Twitter and Facebook Experience DDoS

Twitter was down for hours due to a DDoS on Wednesday (August 5th 2009).  Facebook was also experiencing similar attack on Wednesday.  The attack was effectively preventing Twitter’s users to access the popular website.  Popular websites like Twitter and Facebook have million of users that use huge amount of server resource, and on top of that — not one hacker but many — are trying to claim some fame (money and so on) by attacking these established websites.  If not scale properly, even big websites like Twitter and Facebook are susceptible to DDoS.

Wikipedia has an explanation of what is DDoS.  To simplify the meaning of DDoS, it’s a type of hack where hackers have access to hacked computers (usually in thousands or a lot more), and they use the hacked computers to send countless requests to shut down their targets (i.e., Twitter, Facebook).  If hackers  want to steal information from the service or services, it’s very unlikely for hackers to deploy DDoS.  By deploying the DDoS, hackers announce to the system administrators that they are being hacked.  It’s unwise to steal information and let the system administrators know that they are getting hacked at the same time.

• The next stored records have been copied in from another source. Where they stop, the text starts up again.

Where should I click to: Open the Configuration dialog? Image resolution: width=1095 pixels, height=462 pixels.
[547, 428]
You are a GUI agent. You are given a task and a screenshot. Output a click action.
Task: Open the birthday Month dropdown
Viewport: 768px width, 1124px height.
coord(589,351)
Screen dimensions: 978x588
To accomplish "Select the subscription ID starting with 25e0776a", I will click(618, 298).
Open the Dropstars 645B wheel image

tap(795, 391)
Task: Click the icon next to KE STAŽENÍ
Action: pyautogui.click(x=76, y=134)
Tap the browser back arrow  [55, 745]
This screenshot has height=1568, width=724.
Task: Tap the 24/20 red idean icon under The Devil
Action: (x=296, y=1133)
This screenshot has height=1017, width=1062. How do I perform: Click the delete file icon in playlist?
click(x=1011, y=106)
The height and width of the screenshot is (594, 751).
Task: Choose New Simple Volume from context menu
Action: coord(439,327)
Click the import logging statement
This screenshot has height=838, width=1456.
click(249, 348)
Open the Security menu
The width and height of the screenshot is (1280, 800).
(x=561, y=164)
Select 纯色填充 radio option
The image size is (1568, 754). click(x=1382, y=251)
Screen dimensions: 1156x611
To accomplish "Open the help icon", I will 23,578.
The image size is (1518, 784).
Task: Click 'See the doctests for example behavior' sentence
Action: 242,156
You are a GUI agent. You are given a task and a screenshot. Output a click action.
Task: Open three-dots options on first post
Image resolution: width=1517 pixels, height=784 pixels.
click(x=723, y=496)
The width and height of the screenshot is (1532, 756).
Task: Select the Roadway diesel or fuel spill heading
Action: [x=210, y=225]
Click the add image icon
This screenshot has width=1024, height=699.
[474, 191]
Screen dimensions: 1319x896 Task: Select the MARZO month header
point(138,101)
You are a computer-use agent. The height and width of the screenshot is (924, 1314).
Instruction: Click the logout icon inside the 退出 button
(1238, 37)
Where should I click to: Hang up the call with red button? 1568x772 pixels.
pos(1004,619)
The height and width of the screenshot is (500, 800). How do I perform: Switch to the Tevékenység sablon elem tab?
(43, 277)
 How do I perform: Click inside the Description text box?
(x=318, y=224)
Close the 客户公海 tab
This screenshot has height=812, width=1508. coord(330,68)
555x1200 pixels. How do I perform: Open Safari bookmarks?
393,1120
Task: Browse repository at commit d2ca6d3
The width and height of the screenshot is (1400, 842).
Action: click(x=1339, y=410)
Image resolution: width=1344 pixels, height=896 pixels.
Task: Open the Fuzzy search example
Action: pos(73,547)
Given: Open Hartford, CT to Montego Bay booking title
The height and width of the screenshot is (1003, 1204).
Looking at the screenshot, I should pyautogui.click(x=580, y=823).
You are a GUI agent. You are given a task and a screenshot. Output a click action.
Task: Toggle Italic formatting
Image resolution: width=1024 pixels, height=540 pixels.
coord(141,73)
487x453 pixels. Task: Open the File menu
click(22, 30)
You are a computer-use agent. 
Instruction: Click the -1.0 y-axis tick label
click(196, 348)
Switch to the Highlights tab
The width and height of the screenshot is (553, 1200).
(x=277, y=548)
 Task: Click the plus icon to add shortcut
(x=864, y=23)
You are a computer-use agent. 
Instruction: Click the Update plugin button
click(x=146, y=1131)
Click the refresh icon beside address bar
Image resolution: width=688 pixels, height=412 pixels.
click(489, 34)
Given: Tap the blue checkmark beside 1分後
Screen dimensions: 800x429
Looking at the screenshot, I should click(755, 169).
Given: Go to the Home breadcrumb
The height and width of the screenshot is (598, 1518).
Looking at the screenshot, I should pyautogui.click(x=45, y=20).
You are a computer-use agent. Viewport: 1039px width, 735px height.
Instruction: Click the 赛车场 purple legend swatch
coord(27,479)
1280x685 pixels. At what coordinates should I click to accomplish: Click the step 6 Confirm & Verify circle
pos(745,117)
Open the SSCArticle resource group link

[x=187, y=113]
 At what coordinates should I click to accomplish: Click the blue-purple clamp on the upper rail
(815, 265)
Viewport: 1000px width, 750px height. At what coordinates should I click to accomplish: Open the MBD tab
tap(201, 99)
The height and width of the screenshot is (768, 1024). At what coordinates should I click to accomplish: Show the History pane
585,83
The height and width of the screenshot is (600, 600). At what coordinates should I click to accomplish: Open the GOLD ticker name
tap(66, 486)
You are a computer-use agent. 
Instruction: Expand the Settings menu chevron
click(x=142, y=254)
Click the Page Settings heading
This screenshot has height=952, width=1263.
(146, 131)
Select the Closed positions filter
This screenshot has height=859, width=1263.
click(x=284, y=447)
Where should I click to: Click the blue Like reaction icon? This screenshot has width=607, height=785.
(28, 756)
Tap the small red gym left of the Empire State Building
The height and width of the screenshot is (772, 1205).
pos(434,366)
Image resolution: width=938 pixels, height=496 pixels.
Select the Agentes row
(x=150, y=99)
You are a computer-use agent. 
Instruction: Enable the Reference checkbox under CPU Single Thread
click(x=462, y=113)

Small websites and big websites may use the combination of hardware firewall and software firewall to thwart DDoS.  Using hardware firewall will not affect server’s performance.  Using software firewall may hog huge amount of server resource.  Hardware firewall may not try to stop worms that had infected the network from connecting to the Internet.  Software firewall is better at stopping worms from connecting to the Internet.  If the hackers are sending legitimate requests to the servers, there is no way for hardware firewall or software firewall to stop the attack.  Sophisticated DDoS is hard to stop since requests are make by legitimate computers that spread all over the Internet in different countries and so on.  Tracing the hackers that are behind the attacks can also prove to be very difficult.